Records from a data collection
-*-*-
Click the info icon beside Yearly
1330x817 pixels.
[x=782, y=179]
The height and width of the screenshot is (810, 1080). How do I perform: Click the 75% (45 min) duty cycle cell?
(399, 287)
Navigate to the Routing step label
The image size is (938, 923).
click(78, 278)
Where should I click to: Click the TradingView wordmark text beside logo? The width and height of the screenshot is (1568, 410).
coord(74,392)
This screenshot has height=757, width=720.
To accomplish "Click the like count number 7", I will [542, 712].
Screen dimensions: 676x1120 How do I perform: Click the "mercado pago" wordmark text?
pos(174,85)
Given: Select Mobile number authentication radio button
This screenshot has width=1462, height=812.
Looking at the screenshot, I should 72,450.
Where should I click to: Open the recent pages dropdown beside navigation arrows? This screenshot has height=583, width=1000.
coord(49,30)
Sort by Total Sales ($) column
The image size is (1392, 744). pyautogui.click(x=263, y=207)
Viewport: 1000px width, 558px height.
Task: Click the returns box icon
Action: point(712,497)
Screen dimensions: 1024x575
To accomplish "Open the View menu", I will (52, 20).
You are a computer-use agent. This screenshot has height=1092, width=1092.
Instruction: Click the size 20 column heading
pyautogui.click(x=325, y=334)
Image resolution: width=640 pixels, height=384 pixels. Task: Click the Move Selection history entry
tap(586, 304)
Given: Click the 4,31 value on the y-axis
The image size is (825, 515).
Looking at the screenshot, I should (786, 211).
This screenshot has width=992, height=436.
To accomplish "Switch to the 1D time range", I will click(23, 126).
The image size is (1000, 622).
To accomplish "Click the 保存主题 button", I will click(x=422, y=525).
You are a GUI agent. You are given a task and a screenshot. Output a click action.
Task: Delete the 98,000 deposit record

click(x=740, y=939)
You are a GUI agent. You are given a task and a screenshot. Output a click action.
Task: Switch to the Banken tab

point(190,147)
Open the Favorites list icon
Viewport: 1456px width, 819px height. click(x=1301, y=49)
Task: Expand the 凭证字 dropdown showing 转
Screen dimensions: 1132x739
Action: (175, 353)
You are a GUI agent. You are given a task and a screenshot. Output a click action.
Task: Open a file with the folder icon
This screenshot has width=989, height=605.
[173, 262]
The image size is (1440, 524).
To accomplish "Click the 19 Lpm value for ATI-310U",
-*-*-
YOUR ASSIGNMENT: Could you restate every record above word for word?

TASK RESPONSE:
Click the info icon beside Yearly
1330x817 pixels.
[x=782, y=179]
The height and width of the screenshot is (810, 1080). How do I perform: Click the 75% (45 min) duty cycle cell?
(399, 287)
Navigate to the Routing step label
The image size is (938, 923).
click(78, 278)
Where should I click to: Click the TradingView wordmark text beside logo? The width and height of the screenshot is (1568, 410).
coord(74,392)
This screenshot has height=757, width=720.
To accomplish "Click the like count number 7", I will [542, 712].
Screen dimensions: 676x1120 How do I perform: Click the "mercado pago" wordmark text?
pos(174,85)
Given: Select Mobile number authentication radio button
This screenshot has width=1462, height=812.
Looking at the screenshot, I should 72,450.
Where should I click to: Open the recent pages dropdown beside navigation arrows? This screenshot has height=583, width=1000.
coord(49,30)
Sort by Total Sales ($) column
The image size is (1392, 744). pyautogui.click(x=263, y=207)
Viewport: 1000px width, 558px height.
Task: Click the returns box icon
Action: point(712,497)
Screen dimensions: 1024x575
To accomplish "Open the View menu", I will (52, 20).
You are a computer-use agent. This screenshot has height=1092, width=1092.
Instruction: Click the size 20 column heading
pyautogui.click(x=325, y=334)
Image resolution: width=640 pixels, height=384 pixels. Task: Click the Move Selection history entry
tap(586, 304)
Given: Click the 4,31 value on the y-axis
The image size is (825, 515).
Looking at the screenshot, I should (786, 211).
This screenshot has width=992, height=436.
To accomplish "Switch to the 1D time range", I will click(23, 126).
The image size is (1000, 622).
To accomplish "Click the 保存主题 button", I will click(x=422, y=525).
You are a GUI agent. You are given a task and a screenshot. Output a click action.
Task: Delete the 98,000 deposit record

click(x=740, y=939)
You are a GUI agent. You are given a task and a screenshot. Output a click action.
Task: Switch to the Banken tab

point(190,147)
Open the Favorites list icon
Viewport: 1456px width, 819px height. click(x=1301, y=49)
Task: Expand the 凭证字 dropdown showing 转
Screen dimensions: 1132x739
Action: (175, 353)
You are a GUI agent. You are given a task and a screenshot. Output a click action.
Task: Open a file with the folder icon
This screenshot has width=989, height=605.
[173, 262]
The image size is (1440, 524).
To accomplish "Click the 19 Lpm value for ATI-310U",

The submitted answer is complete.